TASK DIRECTIONS -> Swap every "Screen dimensions" in the material below for "Display size", and leave everything else unchanged.
==== DATA TO PROCESS ====
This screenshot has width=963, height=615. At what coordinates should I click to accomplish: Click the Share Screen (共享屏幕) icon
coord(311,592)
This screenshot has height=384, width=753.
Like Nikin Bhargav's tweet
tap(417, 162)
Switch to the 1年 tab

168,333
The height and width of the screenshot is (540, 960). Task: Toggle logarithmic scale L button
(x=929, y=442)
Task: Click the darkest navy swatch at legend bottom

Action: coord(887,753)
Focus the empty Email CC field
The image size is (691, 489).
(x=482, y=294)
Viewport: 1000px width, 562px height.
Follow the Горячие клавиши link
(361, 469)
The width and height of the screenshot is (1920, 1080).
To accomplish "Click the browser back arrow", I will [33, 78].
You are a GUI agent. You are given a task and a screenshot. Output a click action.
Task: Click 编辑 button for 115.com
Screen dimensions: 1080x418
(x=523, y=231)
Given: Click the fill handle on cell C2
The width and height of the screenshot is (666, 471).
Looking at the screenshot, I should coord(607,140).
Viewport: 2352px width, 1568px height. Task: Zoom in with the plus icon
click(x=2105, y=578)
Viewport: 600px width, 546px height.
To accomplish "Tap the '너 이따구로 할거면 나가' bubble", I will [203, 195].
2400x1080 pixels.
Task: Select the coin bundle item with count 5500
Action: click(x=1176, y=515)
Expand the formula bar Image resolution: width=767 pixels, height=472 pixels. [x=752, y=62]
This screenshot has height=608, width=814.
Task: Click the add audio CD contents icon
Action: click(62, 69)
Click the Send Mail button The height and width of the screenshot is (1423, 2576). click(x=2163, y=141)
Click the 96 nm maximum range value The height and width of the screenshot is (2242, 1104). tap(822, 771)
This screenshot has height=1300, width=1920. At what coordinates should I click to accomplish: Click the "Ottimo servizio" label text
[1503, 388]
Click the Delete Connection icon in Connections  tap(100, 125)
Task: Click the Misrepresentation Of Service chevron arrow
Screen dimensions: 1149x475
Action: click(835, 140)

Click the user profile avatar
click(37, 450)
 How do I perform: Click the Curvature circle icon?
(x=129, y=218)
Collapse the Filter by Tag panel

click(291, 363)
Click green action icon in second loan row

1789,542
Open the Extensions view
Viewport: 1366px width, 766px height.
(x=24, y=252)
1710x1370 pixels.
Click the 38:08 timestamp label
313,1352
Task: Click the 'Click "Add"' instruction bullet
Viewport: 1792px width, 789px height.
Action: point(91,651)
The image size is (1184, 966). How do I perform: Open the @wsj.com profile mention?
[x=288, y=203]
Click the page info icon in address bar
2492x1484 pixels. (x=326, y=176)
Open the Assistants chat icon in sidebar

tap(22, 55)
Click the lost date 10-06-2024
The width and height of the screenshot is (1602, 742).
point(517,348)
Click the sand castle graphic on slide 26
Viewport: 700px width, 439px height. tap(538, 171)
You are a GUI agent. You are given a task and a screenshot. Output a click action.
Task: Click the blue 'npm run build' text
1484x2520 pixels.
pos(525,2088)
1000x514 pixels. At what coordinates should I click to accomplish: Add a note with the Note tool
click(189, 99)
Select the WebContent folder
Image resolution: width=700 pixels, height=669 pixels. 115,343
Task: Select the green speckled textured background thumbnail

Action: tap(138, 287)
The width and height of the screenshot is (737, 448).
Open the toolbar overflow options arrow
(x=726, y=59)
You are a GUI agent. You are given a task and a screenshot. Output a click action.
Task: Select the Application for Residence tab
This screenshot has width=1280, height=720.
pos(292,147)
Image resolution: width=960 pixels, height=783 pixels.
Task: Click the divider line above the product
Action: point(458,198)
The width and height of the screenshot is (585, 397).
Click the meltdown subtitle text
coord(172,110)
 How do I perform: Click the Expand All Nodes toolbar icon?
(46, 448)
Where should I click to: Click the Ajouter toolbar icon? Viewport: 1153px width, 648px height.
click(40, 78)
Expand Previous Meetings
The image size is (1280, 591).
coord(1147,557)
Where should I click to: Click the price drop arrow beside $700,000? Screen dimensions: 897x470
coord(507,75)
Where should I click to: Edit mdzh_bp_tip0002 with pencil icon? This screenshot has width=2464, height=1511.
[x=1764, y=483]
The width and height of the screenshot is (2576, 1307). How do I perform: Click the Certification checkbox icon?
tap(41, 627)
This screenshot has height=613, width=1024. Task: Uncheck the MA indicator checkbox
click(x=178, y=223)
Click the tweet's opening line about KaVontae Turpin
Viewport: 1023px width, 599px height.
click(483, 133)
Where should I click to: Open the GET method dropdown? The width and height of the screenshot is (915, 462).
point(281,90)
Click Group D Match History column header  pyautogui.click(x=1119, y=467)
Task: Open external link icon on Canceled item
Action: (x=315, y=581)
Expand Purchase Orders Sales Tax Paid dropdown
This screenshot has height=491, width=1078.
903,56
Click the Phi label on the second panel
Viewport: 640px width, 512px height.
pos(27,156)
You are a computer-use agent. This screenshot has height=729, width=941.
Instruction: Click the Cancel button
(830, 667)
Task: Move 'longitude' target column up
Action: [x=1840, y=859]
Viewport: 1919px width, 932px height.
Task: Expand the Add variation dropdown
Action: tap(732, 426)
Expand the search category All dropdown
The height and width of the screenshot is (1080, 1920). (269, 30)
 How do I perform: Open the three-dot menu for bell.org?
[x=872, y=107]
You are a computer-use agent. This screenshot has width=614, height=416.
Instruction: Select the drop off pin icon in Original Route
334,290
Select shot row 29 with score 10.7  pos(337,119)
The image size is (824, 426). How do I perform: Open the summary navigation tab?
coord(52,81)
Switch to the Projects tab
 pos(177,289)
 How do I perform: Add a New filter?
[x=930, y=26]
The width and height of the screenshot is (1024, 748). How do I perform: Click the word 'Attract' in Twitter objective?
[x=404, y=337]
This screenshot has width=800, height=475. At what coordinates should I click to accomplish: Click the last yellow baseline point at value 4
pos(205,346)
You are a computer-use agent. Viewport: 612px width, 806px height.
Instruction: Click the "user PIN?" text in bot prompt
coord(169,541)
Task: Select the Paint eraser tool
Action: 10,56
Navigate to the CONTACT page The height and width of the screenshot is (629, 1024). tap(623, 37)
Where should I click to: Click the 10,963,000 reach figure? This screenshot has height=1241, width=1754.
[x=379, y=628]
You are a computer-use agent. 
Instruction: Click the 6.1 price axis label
====
SOLUTION TO THIS TASK ->
This screenshot has width=963, height=615. At what coordinates should I click to accomplish: Click the Share Screen (共享屏幕) icon
coord(311,592)
This screenshot has height=384, width=753.
Like Nikin Bhargav's tweet
tap(417, 162)
Switch to the 1年 tab

168,333
The height and width of the screenshot is (540, 960). Task: Toggle logarithmic scale L button
(x=929, y=442)
Task: Click the darkest navy swatch at legend bottom

Action: coord(887,753)
Focus the empty Email CC field
The image size is (691, 489).
(x=482, y=294)
Viewport: 1000px width, 562px height.
Follow the Горячие клавиши link
(361, 469)
The width and height of the screenshot is (1920, 1080).
To accomplish "Click the browser back arrow", I will [33, 78].
You are a GUI agent. You are given a task and a screenshot. Output a click action.
Task: Click 编辑 button for 115.com
Display size: 1080x418
(x=523, y=231)
Given: Click the fill handle on cell C2
The width and height of the screenshot is (666, 471).
Looking at the screenshot, I should coord(607,140).
Viewport: 2352px width, 1568px height. Task: Zoom in with the plus icon
click(x=2105, y=578)
Viewport: 600px width, 546px height.
To accomplish "Tap the '너 이따구로 할거면 나가' bubble", I will [203, 195].
2400x1080 pixels.
Task: Select the coin bundle item with count 5500
Action: click(x=1176, y=515)
Expand the formula bar Image resolution: width=767 pixels, height=472 pixels. [x=752, y=62]
This screenshot has height=608, width=814.
Task: Click the add audio CD contents icon
Action: click(62, 69)
Click the Send Mail button The height and width of the screenshot is (1423, 2576). click(x=2163, y=141)
Click the 96 nm maximum range value The height and width of the screenshot is (2242, 1104). tap(822, 771)
This screenshot has height=1300, width=1920. At what coordinates should I click to accomplish: Click the "Ottimo servizio" label text
[1503, 388]
Click the Delete Connection icon in Connections  tap(100, 125)
Task: Click the Misrepresentation Of Service chevron arrow
Display size: 1149x475
Action: click(835, 140)

Click the user profile avatar
click(37, 450)
 How do I perform: Click the Curvature circle icon?
(x=129, y=218)
Collapse the Filter by Tag panel

click(291, 363)
Click green action icon in second loan row

1789,542
Open the Extensions view
Viewport: 1366px width, 766px height.
(x=24, y=252)
1710x1370 pixels.
Click the 38:08 timestamp label
313,1352
Task: Click the 'Click "Add"' instruction bullet
Viewport: 1792px width, 789px height.
Action: point(91,651)
The image size is (1184, 966). How do I perform: Open the @wsj.com profile mention?
[x=288, y=203]
Click the page info icon in address bar
2492x1484 pixels. (x=326, y=176)
Open the Assistants chat icon in sidebar

tap(22, 55)
Click the lost date 10-06-2024
The width and height of the screenshot is (1602, 742).
point(517,348)
Click the sand castle graphic on slide 26
Viewport: 700px width, 439px height. tap(538, 171)
You are a GUI agent. You are given a task and a screenshot. Output a click action.
Task: Click the blue 'npm run build' text
1484x2520 pixels.
pos(525,2088)
1000x514 pixels. At what coordinates should I click to accomplish: Add a note with the Note tool
click(189, 99)
Select the WebContent folder
Image resolution: width=700 pixels, height=669 pixels. 115,343
Task: Select the green speckled textured background thumbnail

Action: tap(138, 287)
The width and height of the screenshot is (737, 448).
Open the toolbar overflow options arrow
(x=726, y=59)
You are a GUI agent. You are given a task and a screenshot. Output a click action.
Task: Select the Application for Residence tab
This screenshot has width=1280, height=720.
pos(292,147)
Image resolution: width=960 pixels, height=783 pixels.
Task: Click the divider line above the product
Action: point(458,198)
The width and height of the screenshot is (585, 397).
Click the meltdown subtitle text
coord(172,110)
 How do I perform: Click the Expand All Nodes toolbar icon?
(46, 448)
Where should I click to: Click the Ajouter toolbar icon? Viewport: 1153px width, 648px height.
click(40, 78)
Expand Previous Meetings
The image size is (1280, 591).
coord(1147,557)
Where should I click to: Click the price drop arrow beside $700,000? Display size: 897x470
coord(507,75)
Where should I click to: Edit mdzh_bp_tip0002 with pencil icon? This screenshot has width=2464, height=1511.
[x=1764, y=483]
The width and height of the screenshot is (2576, 1307). How do I perform: Click the Certification checkbox icon?
tap(41, 627)
This screenshot has height=613, width=1024. Task: Uncheck the MA indicator checkbox
click(x=178, y=223)
Click the tweet's opening line about KaVontae Turpin
Viewport: 1023px width, 599px height.
click(483, 133)
Where should I click to: Open the GET method dropdown? The width and height of the screenshot is (915, 462).
point(281,90)
Click Group D Match History column header  pyautogui.click(x=1119, y=467)
Task: Open external link icon on Canceled item
Action: (x=315, y=581)
Expand Purchase Orders Sales Tax Paid dropdown
This screenshot has height=491, width=1078.
903,56
Click the Phi label on the second panel
Viewport: 640px width, 512px height.
pos(27,156)
You are a computer-use agent. This screenshot has height=729, width=941.
Instruction: Click the Cancel button
(830, 667)
Task: Move 'longitude' target column up
Action: [x=1840, y=859]
Viewport: 1919px width, 932px height.
Task: Expand the Add variation dropdown
Action: tap(732, 426)
Expand the search category All dropdown
The height and width of the screenshot is (1080, 1920). (269, 30)
 How do I perform: Open the three-dot menu for bell.org?
[x=872, y=107]
You are a computer-use agent. This screenshot has width=614, height=416.
Instruction: Select the drop off pin icon in Original Route
334,290
Select shot row 29 with score 10.7  pos(337,119)
The image size is (824, 426). How do I perform: Open the summary navigation tab?
coord(52,81)
Switch to the Projects tab
 pos(177,289)
 How do I perform: Add a New filter?
[x=930, y=26]
The width and height of the screenshot is (1024, 748). How do I perform: Click the word 'Attract' in Twitter objective?
[x=404, y=337]
This screenshot has width=800, height=475. At what coordinates should I click to accomplish: Click the last yellow baseline point at value 4
pos(205,346)
You are a computer-use agent. Viewport: 612px width, 806px height.
Instruction: Click the "user PIN?" text in bot prompt
coord(169,541)
Task: Select the Paint eraser tool
Action: 10,56
Navigate to the CONTACT page The height and width of the screenshot is (629, 1024). tap(623, 37)
Where should I click to: Click the 10,963,000 reach figure? This screenshot has height=1241, width=1754.
[x=379, y=628]
You are a computer-use agent. 
Instruction: Click the 6.1 price axis label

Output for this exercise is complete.